“El Banco”, le retour

Le lendemain, je reprends donc la route de bonne heure même si, cette fois, je m’accorde un peu plus de sommeil car je sais, au vu des prévisions météo, qu’il me sera impossible de photographier le lever de soleil.

J’arrive donc un peu plus tard, il fait déjà clair, mais comme prévu, le ciel est complètement bouché par d’énormes nuages. Le ciel menaçant m’incite à m’équiper cette fois en prévision de la pluie : pantalon de pluie, mes toutes nouvelles chaussures de marche (je vous rappelle que les autres ont fini dans une poubelle) , une veste imperméable et surtout de quoi protéger mon équipement. Cela consiste essentiellement en un sac plastique pour couvrir l’appareil en cas de forte pluie, et d’un chiffon micro-fibres pour protéger l’objectif et essuyer la lentille frontale régulièrement. Je déteste passer des heures à effacer les taches ainsi formées sur les photos ou, pire, se rendre compte une fois devant l’ordinateur que la photo est irrécupérable parce que les taches recouvrent des parties de l’image où l’on ne peut les effacer sans dégrader la photo. Cela m’est hélas arrivé trop souvent de devoir jeter des photos pour cette raison.

Je retourne en premier lieu, aux endroits que j’avais repéré la veille. La photographie de paysage est intimement liée aux conditions météo, donc le moindre changement peut modifier totalement une scène. Mais aujourd’hui, il n’y pas plus de houle que la veille, ce sera donc encore des poses longues. Visuellement, je préfère avoir une mer lisse sur mes photos plutôt que cet aspect “peau d’orange” qu’a la mer par temps calme. Il y aurait eu une houle plus importante, avec de belles vagues se fracassant sur les rochers, j’aurais choisi des vitesses plus élevées afin de rendre le côté puissant et tourmenté de l’océan.

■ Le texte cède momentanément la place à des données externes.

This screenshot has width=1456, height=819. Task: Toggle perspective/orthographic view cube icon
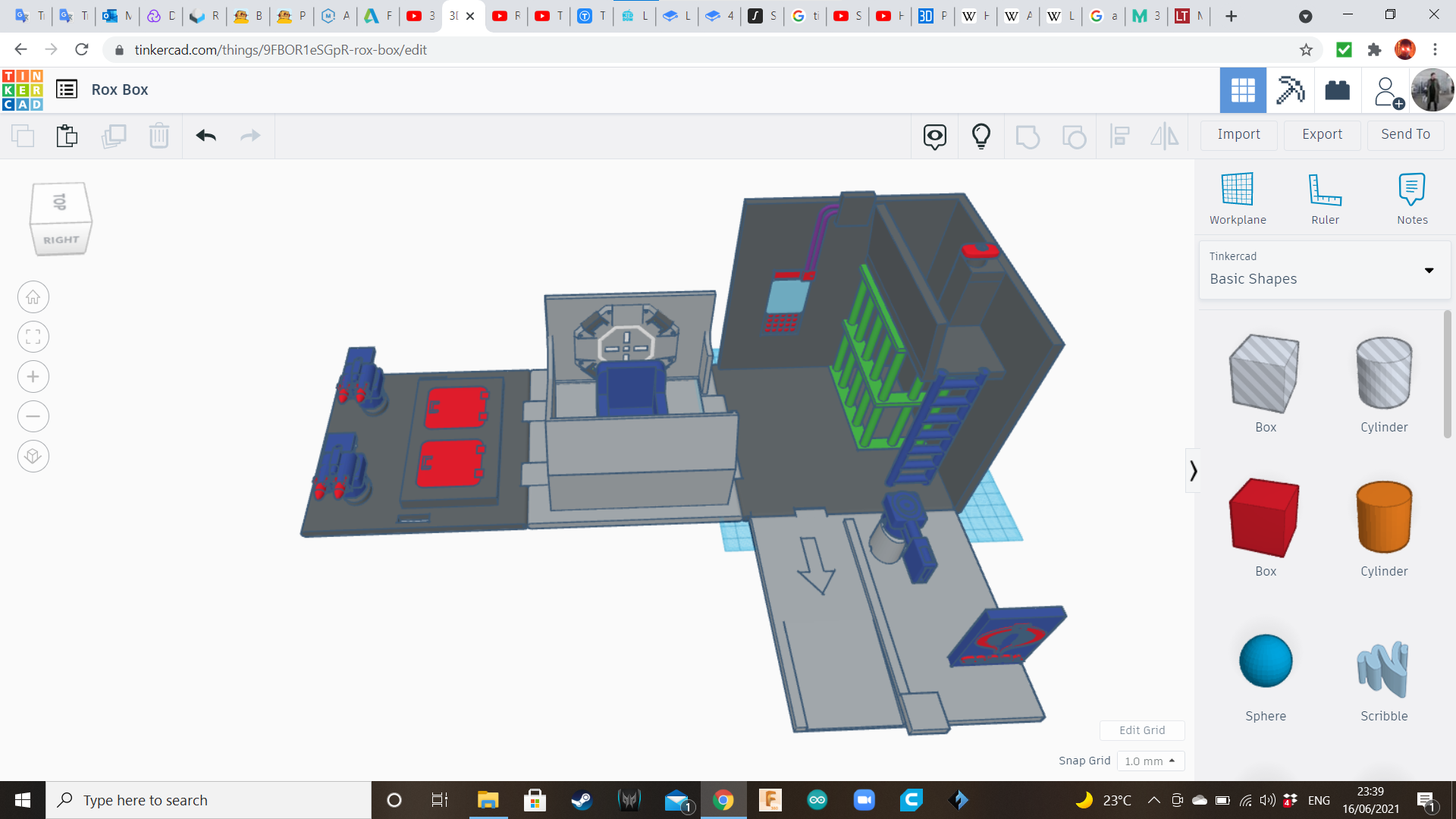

Ce sont des choix personnels. Les goûts et les couleurs, comme on dit… Et en parlant de couleurs, comme le temps s’y prête, ça sera surtout du noir et blanc car, sans soleil, les couleurs ne représentent que peu d’intérêt (encore une fois question de goût).

Je reprends donc le chemin de la veille, mais les photos prises n’ont plus cet effet “waouh!”. Je me concentre donc sur des détails du paysage et particulièrement sur les rochers d’une des pointes, “Los Costa Xuncos”, en essayant d’intégrer des premiers plans afin de créer cette profondeur qui manque trop souvent dans les photos.

Après avoir passé un long moment à regarder les nuages de pluie venir vers moi, en espérant qu’il se mette à pleuvoir au loin, je reprends le sentier en direction du fameux banc.

Vous devez vous demander pourquoi j’attendais qu’il pleuve. C’est un autre moyen de donner de la profondeur. La pluie atténue les contrastes, donc s’il pleut au loin, cela crée cet effet. Les peintres, et ce bien avant les photographes, ont compris que pour donner cet aspect tridimensionnel à une image en deux dimensions, il fallait atténuer les contrastes de l’arrière plan et renforcer ceux du premier plan. De nos jours, en photographie, vous pouvez certes créer cet effet par différents artifices numériques, mais c’est toujours mieux si vous pouvez le capter à la prise de vue. Comme dans la photo ci-dessous où je n’ai fait que renforcer ce phénomène.

J’arrive au banc et me pose quelques instants pour refaire des photos des points de vue. Jusque là, les averses que je voyais passer au loin ne m’avaient pas encore touchées, hormis quelques gouttes.

Mais la pluie redouble et cette fois, c’est un peu trop intense, même pour un breton ;o) De la petite bruine, on vient de passer à la grosse averse.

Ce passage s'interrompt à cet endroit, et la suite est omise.